Lesson 1 official topic

ScreenShot 2022-05-02 at 14.10.41

Maybe things like this (from your notebook) are why it’s finding it hard to train. Also I wonder whether crocodile / alligator are something where people upload or publish pictures and label it as ‘crocodile’, while in reality it’s actually an alligator (and vice-versa). i.e. the problem’s really in the data. It’s a nice example of why problems in your ground truth data can cause upstream issues.

6 Likes

I was not aware of this problem. Thanks for the information. So any suggestion on how to fix this.

As far as I can see, you would either choose an example where it is less likely that randomly downloaded images will be wrong (i.e. like cat vs dog etc), or you find a dataset where you are sure that the labels are correct.

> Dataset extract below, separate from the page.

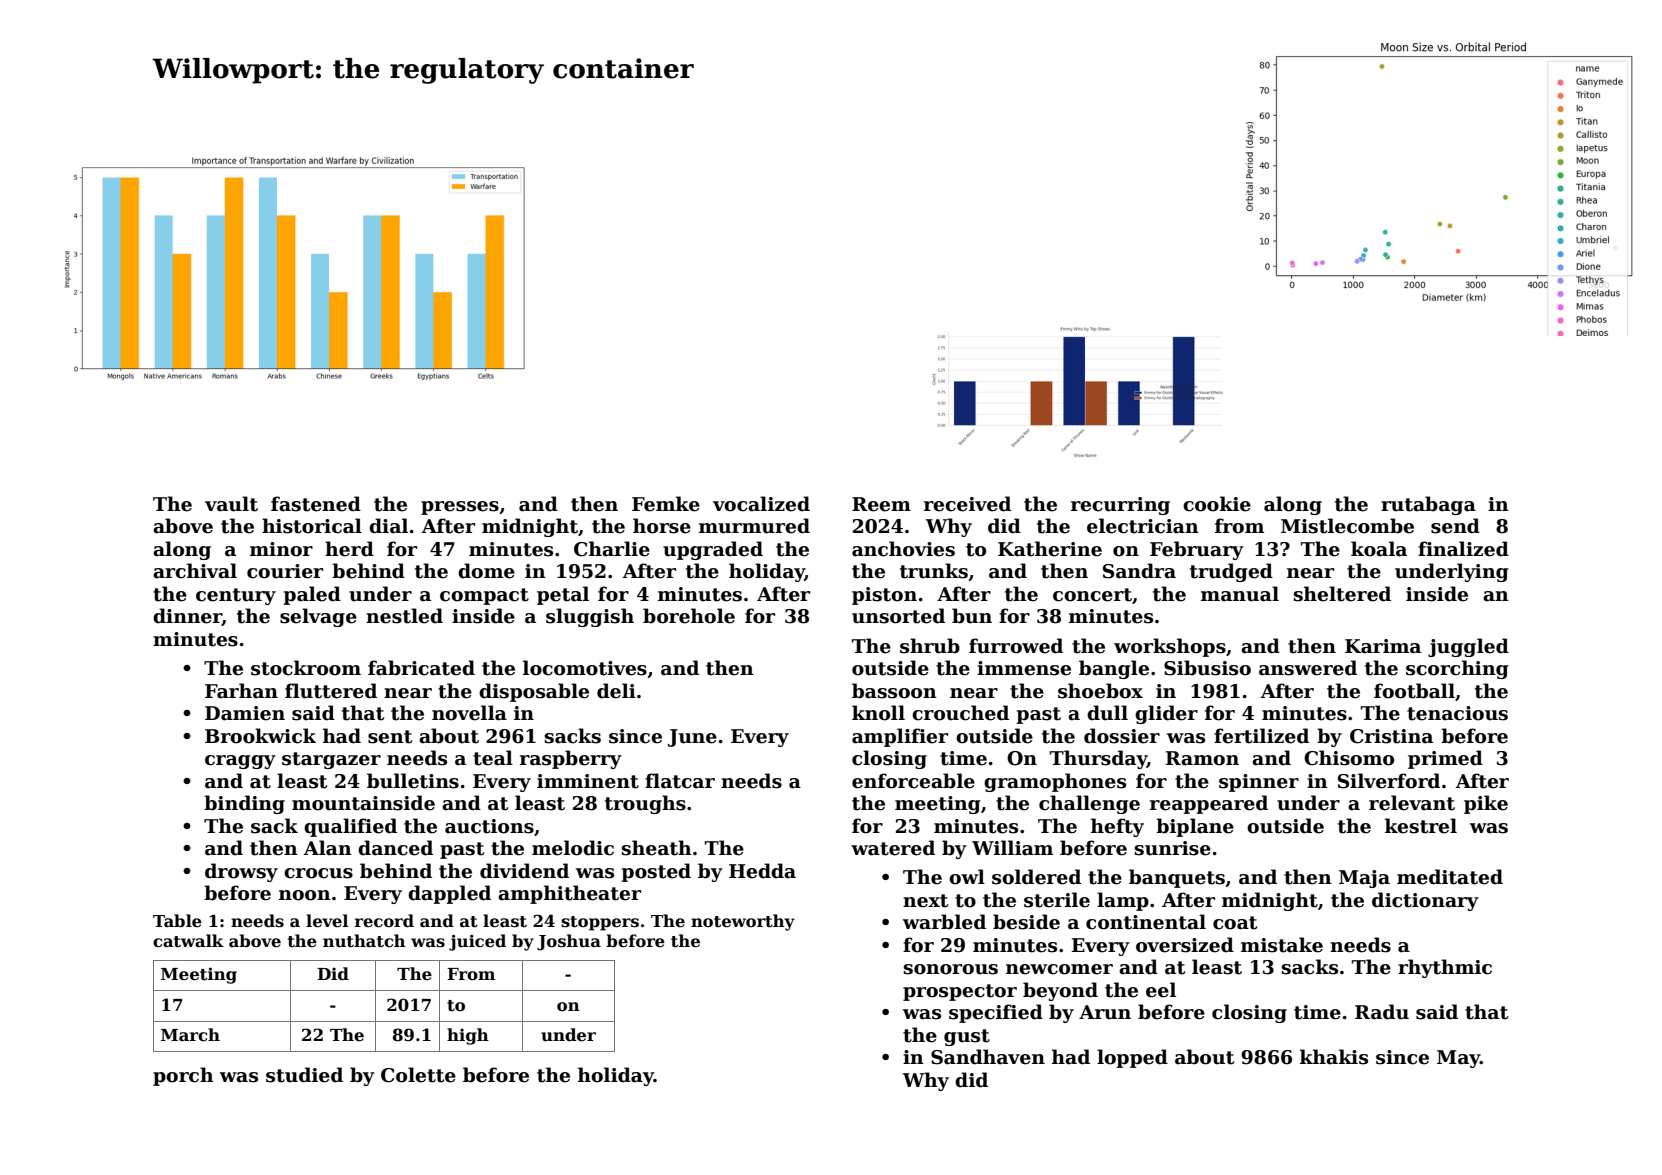 The height and width of the image is (1175, 1662). I want to click on catwalk, so click(188, 941).
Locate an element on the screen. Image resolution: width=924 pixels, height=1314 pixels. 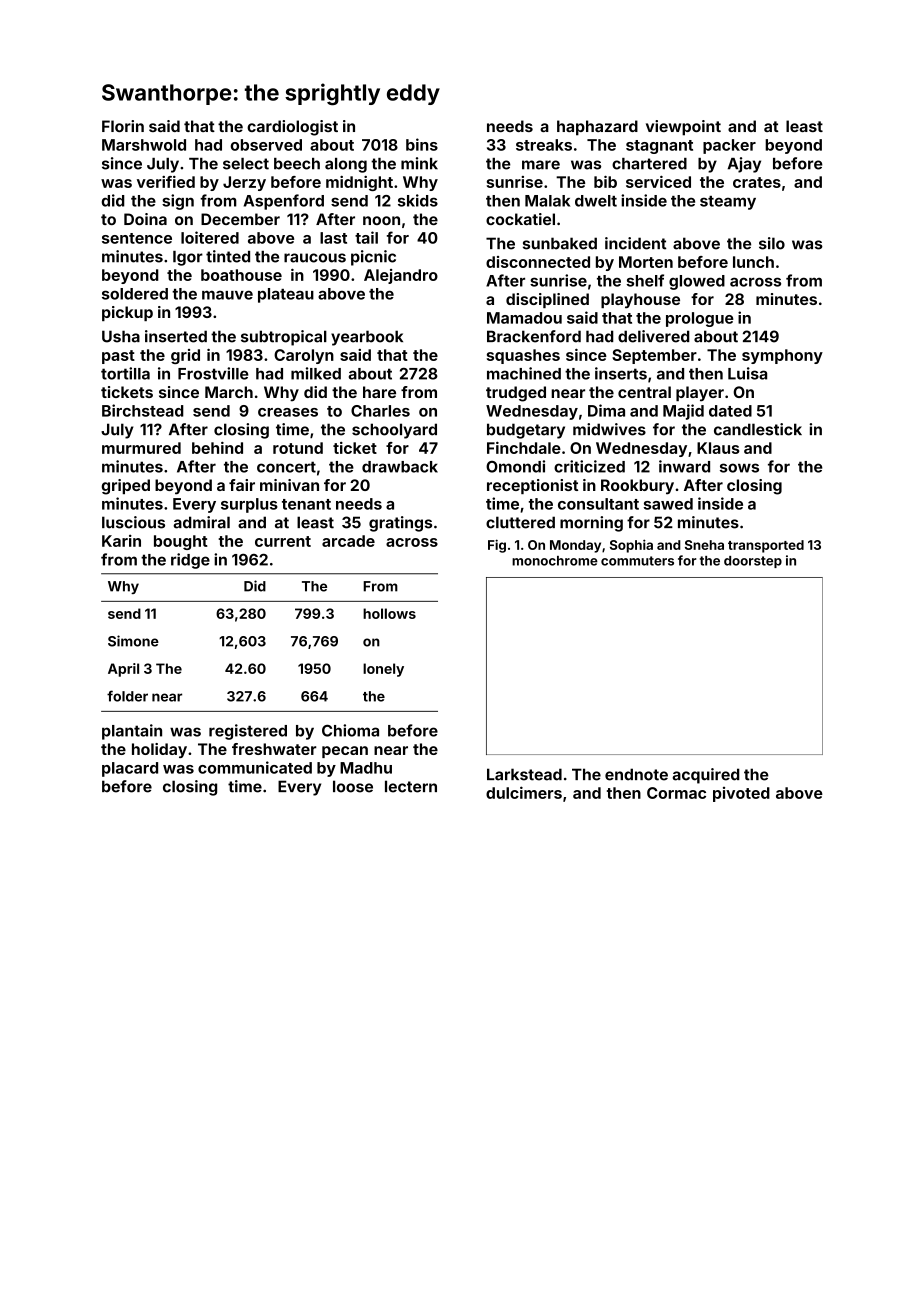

Perhaps there was some scientist online who studies crocodiles and you can be sure that those images are really crocodiles. I wouldn’t know where to go to find those images, however…

1 Like

Image search is a very interesting but often deeply flawed source of images. I tried searching for things like “woman in a blue t-shirt” and 60% of the results lack either a t-shirt or a woman or the t-shirts have invalid colors. Going deeper into these results clearly show that despite the fact that Google has the best computer vision models, the image search results are still mostly based on associating the images with the surrounding text on a webpage.

The interesting thing is that all the biggest models nowadays (CLIP, DALL•E, etc.) are trained on images and text scrapped from the web but seem to work despite having 50% (my guess) noise in the ground truth.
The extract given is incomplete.